-1

How can i Multiply two 32bit digits in assembly or one 32bit another 16bit, anyone knows the algorithm ?

data1 dw 32bit
data2 dw 32bit    
mov ax,data2
Mul data1
Peter Cordes
  • 328,167
  • 45
  • 605
  • 847
DeadlyDagger
  • 599
  • 4
  • 12
  • 28

1 Answers1

6

First, dw is used to create a 16-bit ("word") value. It won't hold a 32-bit value. You'd need to use dd to store a 32-bit "dword", or use a pair of 16-bit values.

To multiply a pair of 32-bit values the result can be 64-bit (e.g. 0xFFFFFFFF * 0xFFFFFFFF = 0xFFFFFFFE00000001). For 8086 (and not just real mode code for 80386 or later) there is a MUL instruction, but it is limited to multiplying 2 16-bit values (and getting a 32-bit result). This means that you'd want to treat each 32-bit value as a pair of 16-bit values.

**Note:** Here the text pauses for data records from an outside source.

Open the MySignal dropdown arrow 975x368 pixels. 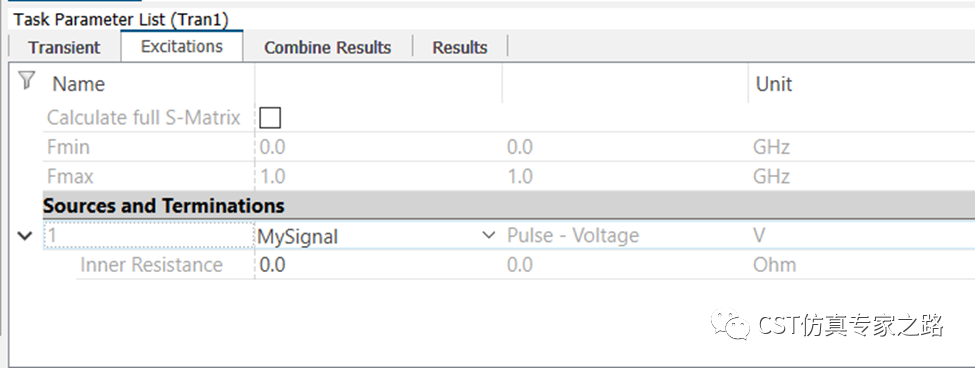[489, 236]
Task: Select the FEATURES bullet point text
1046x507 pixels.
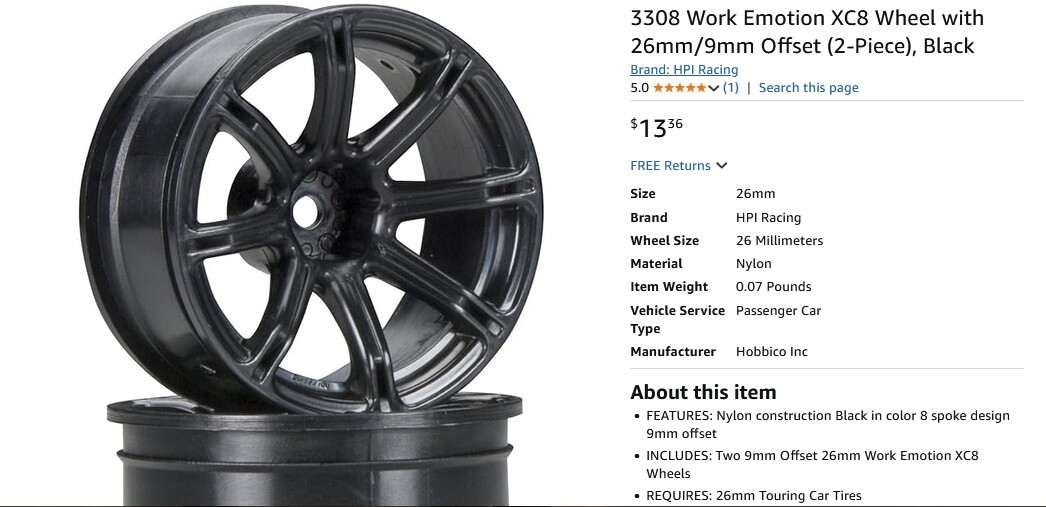Action: click(828, 424)
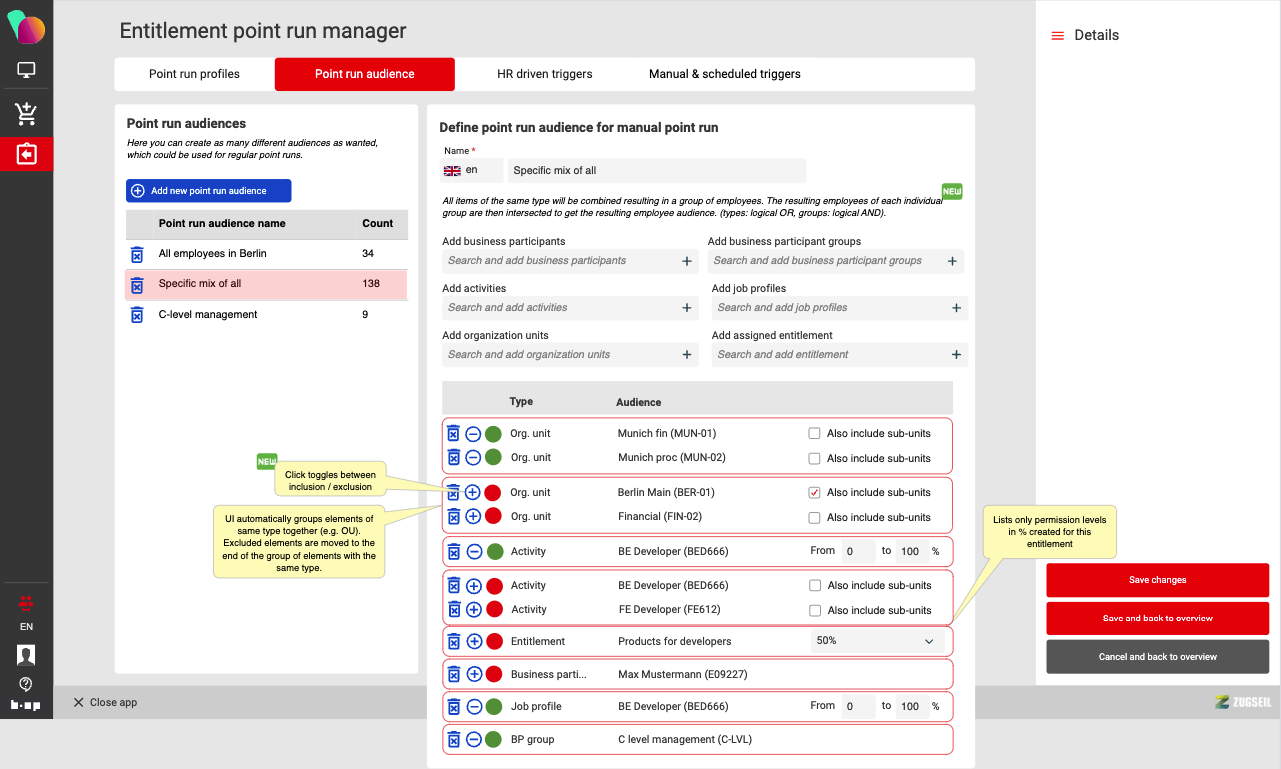
Task: Open the 50% permission level dropdown
Action: point(877,641)
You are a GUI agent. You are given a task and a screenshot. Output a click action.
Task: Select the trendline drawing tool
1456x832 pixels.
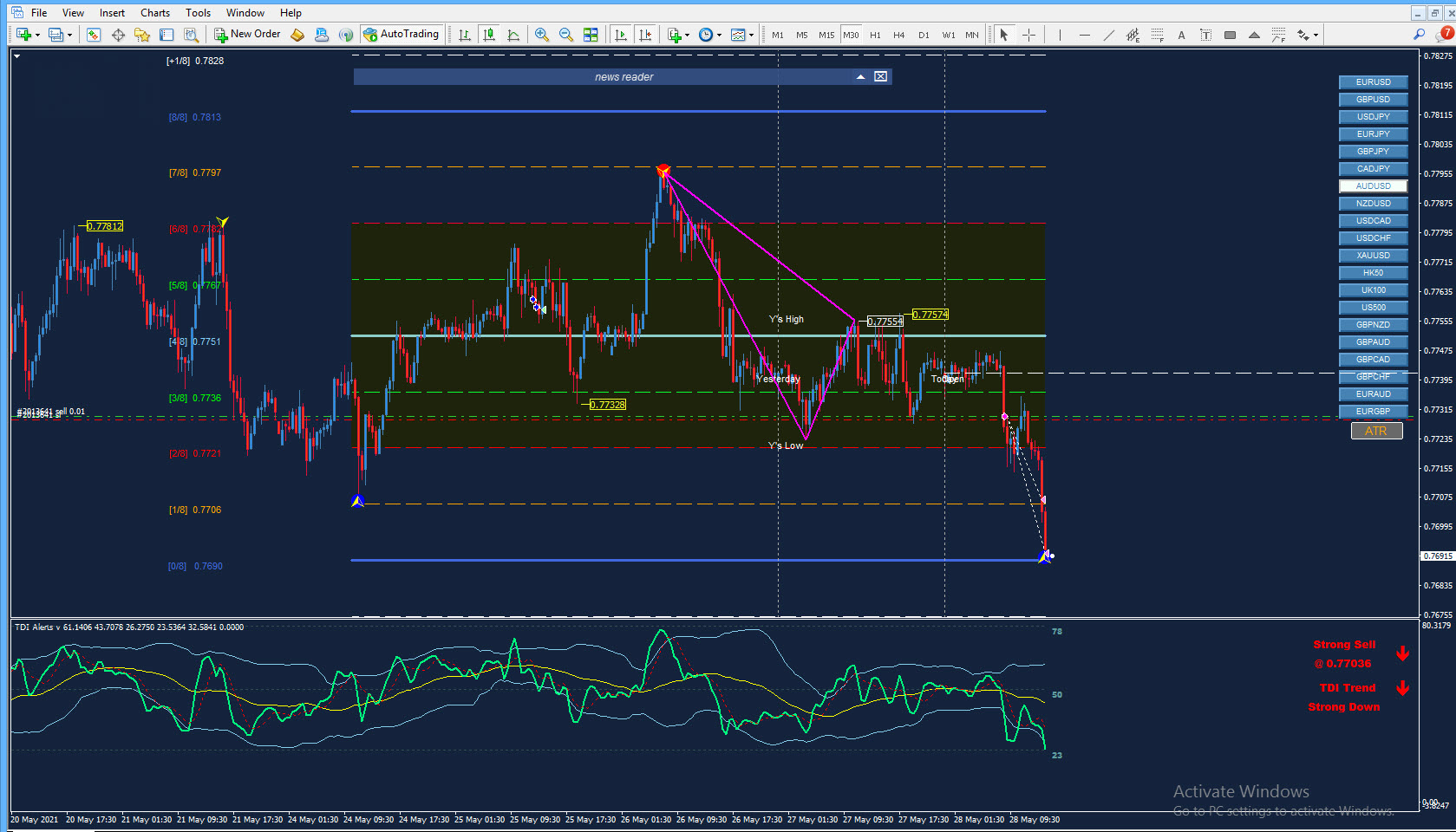pos(1109,35)
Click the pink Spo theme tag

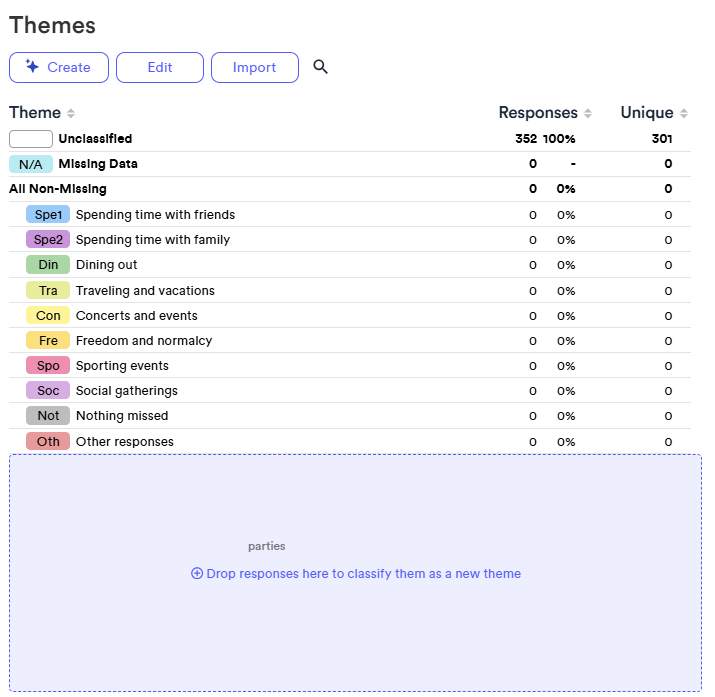(x=48, y=366)
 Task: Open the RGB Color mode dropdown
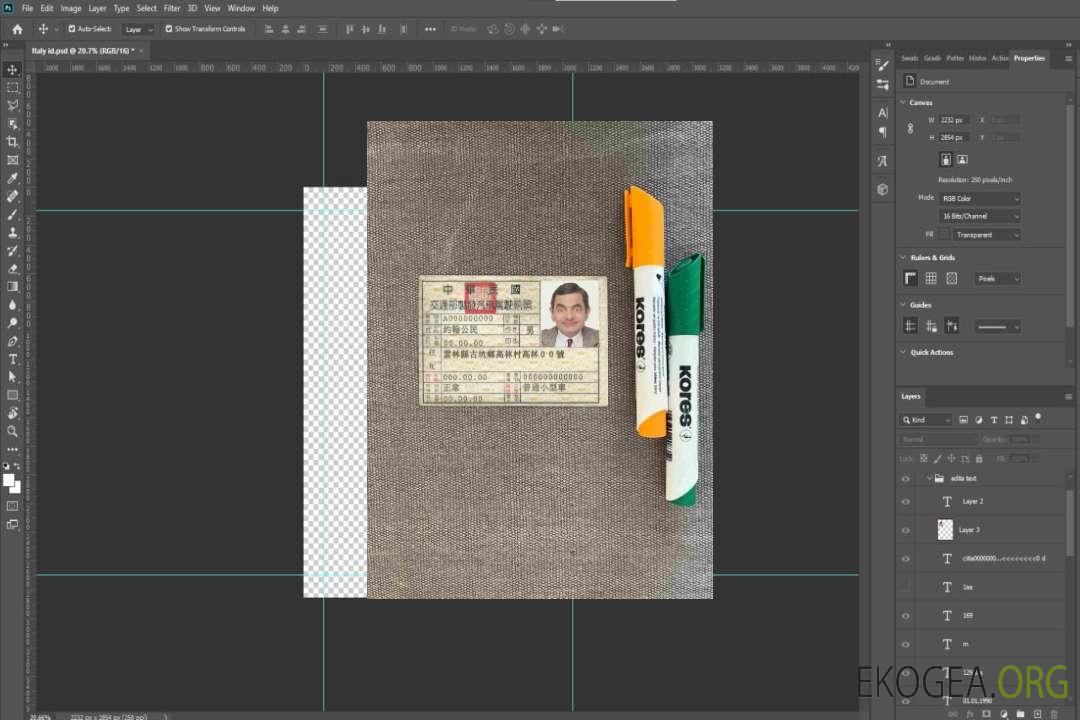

If A is split into A_low (the lowest 16-bits of the first 32-bit number) and A_high (the highest 16-bits of the first 32-bit number), and B is split into B_low and B_high in the same way; then:

  A * B = A_low * B_low
          + ( A_high * B_low ) << 16
          + ( A_low * B_high ) << 16
          + ( A_high * B_high ) << 32

The code might look like this (NASM syntax):

         section .data
first:   dw 0x5678, 0x1234  ;0x12345678
second:  dw 0xDEF0, 0x9ABC  ;0x9ABCDEF0
result:  dw 0, 0, 0, 0      ;0x0000000000000000
         section .text

    mov ax,[first]          ;ax = A_low
    mul word [second]       ;dx:ax = A_low * B_low
    mov [result],ax
    mov [result+2],dx       ;Result = A_low * B_low

    mov ax,[first+2]        ;ax = A_high
    mul word [second]       ;dx:ax = A_high * B_low
    add [result+2],ax
    adc [result+4],dx       ;Result = A_low * B_low
                                     ; + (A_high * B_low) << 16

    mov ax,[first]          ;ax = A_low
    mul word [second+2]     ;dx:ax = A_low * B_high
    add [result+2],ax
    adc [result+4],dx       ;Result = A_low * B_low
                                     ; + (A_high * B_low) << 16
                                     ; + (A_low * B_high) << 16
    adc word [result+6], 0   ; carry could propagate into the top chunk

    mov ax,[first+2]        ;ax = A_high
    mul word [second+2]     ;dx:ax = A_high * B_high
    add [result+4],ax
    adc [result+6],dx       ;Result = A_low * B_low
                                     ; + (A_high * B_low) << 16
                                     ; + (A_low * B_high) << 16
                                     ; + (A_high * B_high) << 32

We don't need adc word [result+6], 0 after the second step ([first+2] * [second]) because its high half is at most 0xfffe. [result+4] is already zero at that point (because this code only works once), so the adc [result+4],dx can't wrap and produce a carry out. It can at most produce 0xffff.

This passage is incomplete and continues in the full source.